[Page extract]:
Another example of bud mutation giving rise to a chimaera is the scarlet rose Paul Krampel which when eight years old gave pink and crimson bud sports on the same plant. Probably the new form had arisen as a chimaera of old and new types and was giving the older pigment types by reassortment of tissues.

The largest scale of bud mutation ever invoked in plants perhaps is that by which double Moss Roses, with resinous hairs on the fruit, according to Hurst, came from the Cabbage Roses during the eighteenth century. Over sixty clonal varieties are known. All of these are sexually sterile and several of them have been known to revert in cultivation to the Cabbage Rose type. Again, therefore, these mutations may have existed as unstable chimaeras. The precise internal and external conditions of bud-mutation evidently deserve special study in Rosa.

Stocks. In ancient times the two main groups of roses, gallica in Europe, odorata in China, could be readily propagated by suckers or cuttings. Grafting experiments were no doubt attempted, but it was only when new gallica forms arose in the Middle Ages which were difficult to multiply directly, that gardeners would resort to using the borrowed roots of older garden forms without such a defect.

Suitable stocks were no doubt selected in this way by nurseries during the eighteenth century. At this time, too, pentaploid Caninae roses began to be used, having the advantage that they could be gathered as wild seedlings. In the nineteenth century three new groups of roses began to be grown and even bred for stocks: (i) the recently introduced diploid species, multiflora and rugosa; (ii) selections from their hybrid progeny; and (iii) established garden varieties such as manetti, a supposed Noisette raised in 1837. The last included not only diploids but also triploids, and tetraploids: differences of chromosome number proved to be no barrier to grafting.

[Stored data]:
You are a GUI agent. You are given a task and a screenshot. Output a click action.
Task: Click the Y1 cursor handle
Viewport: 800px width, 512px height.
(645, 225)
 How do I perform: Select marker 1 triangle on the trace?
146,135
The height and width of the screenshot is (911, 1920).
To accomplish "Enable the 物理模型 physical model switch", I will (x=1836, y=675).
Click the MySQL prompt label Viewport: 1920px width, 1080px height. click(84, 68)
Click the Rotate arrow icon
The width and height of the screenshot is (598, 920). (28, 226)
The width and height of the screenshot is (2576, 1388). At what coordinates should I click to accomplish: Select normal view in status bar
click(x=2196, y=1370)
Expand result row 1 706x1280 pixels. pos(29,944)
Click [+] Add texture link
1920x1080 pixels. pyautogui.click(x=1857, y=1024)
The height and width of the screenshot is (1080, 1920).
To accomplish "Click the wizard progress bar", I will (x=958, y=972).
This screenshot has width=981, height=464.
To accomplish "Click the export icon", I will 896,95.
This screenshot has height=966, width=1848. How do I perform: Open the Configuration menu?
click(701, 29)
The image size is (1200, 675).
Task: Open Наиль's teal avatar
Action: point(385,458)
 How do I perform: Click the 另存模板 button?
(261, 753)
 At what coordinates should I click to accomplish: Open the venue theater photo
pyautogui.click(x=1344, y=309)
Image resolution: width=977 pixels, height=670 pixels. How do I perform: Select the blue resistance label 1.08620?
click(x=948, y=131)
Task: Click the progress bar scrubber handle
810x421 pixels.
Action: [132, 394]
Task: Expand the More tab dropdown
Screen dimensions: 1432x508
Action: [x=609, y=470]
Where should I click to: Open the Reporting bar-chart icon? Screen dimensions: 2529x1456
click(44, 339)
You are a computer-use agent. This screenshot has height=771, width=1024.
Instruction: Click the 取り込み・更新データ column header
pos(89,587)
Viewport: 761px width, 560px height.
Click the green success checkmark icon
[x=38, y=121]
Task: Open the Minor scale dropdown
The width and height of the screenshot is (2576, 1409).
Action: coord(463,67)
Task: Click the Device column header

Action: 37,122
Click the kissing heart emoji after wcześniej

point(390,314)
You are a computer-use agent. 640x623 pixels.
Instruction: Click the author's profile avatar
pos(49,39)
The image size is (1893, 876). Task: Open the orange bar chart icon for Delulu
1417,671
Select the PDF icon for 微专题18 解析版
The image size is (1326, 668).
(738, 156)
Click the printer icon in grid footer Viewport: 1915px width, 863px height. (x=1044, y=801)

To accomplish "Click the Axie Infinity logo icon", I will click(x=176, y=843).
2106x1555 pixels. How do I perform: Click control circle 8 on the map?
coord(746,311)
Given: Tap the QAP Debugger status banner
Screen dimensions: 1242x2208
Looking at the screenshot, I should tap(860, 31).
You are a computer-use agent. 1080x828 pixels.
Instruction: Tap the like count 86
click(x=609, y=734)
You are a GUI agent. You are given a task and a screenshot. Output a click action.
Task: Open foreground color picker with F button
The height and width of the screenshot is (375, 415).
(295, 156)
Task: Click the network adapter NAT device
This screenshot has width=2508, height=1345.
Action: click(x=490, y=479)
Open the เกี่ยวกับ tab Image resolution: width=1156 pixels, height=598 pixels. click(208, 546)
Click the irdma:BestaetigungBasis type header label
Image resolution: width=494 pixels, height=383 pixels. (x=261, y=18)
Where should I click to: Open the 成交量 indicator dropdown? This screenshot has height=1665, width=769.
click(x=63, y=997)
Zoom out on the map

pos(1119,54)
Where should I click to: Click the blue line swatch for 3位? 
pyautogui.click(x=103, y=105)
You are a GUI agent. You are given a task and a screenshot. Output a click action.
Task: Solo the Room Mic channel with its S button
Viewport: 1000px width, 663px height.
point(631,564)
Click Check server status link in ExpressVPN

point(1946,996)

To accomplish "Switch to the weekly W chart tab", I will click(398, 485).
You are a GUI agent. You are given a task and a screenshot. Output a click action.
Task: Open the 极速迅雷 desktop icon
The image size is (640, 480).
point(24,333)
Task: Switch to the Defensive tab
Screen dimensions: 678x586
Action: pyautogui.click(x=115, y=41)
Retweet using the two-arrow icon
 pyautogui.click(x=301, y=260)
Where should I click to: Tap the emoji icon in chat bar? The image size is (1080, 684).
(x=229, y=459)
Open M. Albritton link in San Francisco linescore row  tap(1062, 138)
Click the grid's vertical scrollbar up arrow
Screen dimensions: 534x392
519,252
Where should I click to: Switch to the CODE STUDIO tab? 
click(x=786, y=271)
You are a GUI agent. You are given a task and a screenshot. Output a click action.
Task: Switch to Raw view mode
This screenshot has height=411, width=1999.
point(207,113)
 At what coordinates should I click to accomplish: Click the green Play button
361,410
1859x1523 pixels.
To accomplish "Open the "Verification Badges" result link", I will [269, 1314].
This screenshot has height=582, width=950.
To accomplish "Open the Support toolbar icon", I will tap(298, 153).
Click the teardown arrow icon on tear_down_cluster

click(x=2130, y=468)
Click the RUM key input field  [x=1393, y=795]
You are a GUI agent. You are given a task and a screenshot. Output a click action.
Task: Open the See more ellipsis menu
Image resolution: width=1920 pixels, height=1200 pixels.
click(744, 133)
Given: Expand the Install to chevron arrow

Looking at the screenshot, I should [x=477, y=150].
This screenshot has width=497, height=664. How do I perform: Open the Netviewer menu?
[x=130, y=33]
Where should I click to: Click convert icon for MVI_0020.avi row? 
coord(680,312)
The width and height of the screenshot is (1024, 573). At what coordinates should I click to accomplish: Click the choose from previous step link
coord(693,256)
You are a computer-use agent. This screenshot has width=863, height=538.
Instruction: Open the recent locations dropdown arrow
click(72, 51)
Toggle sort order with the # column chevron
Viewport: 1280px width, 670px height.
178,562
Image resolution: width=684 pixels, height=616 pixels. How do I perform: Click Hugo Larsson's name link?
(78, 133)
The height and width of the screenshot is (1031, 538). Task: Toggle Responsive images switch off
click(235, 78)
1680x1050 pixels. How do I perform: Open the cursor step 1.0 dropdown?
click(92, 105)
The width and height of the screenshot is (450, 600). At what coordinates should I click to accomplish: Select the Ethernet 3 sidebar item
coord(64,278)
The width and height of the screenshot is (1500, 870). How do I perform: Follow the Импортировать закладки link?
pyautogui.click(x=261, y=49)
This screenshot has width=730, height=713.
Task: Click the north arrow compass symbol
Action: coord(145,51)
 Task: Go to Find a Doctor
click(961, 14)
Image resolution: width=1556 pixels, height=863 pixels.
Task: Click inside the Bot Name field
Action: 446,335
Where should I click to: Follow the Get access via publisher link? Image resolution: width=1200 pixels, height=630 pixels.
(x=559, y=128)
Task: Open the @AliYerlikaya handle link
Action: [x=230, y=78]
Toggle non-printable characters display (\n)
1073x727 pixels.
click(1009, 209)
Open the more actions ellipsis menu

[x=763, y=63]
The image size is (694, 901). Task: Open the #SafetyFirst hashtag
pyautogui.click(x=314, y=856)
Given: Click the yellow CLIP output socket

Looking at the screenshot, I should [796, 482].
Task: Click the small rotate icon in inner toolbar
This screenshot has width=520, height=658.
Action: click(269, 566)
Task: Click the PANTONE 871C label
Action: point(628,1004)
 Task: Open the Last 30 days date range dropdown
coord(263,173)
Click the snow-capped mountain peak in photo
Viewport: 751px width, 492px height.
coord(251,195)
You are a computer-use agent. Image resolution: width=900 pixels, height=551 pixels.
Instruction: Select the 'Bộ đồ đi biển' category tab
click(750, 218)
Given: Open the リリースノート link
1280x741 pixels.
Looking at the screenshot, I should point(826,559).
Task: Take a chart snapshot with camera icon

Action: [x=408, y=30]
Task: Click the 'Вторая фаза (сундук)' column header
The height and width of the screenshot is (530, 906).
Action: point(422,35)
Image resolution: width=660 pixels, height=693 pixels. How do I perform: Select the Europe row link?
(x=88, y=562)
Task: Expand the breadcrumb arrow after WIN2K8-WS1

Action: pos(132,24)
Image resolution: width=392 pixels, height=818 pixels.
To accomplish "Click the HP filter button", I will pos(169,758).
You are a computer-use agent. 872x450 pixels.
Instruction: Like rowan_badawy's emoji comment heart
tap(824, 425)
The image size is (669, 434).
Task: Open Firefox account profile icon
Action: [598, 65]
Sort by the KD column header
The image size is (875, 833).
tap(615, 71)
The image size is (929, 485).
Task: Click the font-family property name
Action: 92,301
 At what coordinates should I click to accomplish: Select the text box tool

[Exercise tasks]:
1 > Name every chromosome-number term (such as a word ending in "-ploid") that appears in the passage on roses above the listing.
2 > Please copy out the passage on roses from "Suitable stocks were" to "barrier to grafting." word for word.

[Solutions to the tasks]:
1 > pentaploid, diploid, triploids, tetraploids

2 >
Suitable stocks were no doubt selected in this way by nurseries during the eighteenth century. At this time, too, pentaploid Caninae roses began to be used, having the advantage that they could be gathered as wild seedlings. In the nineteenth century three new groups of roses began to be grown and even bred for stocks: (i) the recently introduced diploid species, multiflora and rugosa; (ii) selections from their hybrid progeny; and (iii) established garden varieties such as manetti, a supposed Noisette raised in 1837. The last included not only diploids but also triploids, and tetraploids: differences of chromosome number proved to be no barrier to grafting.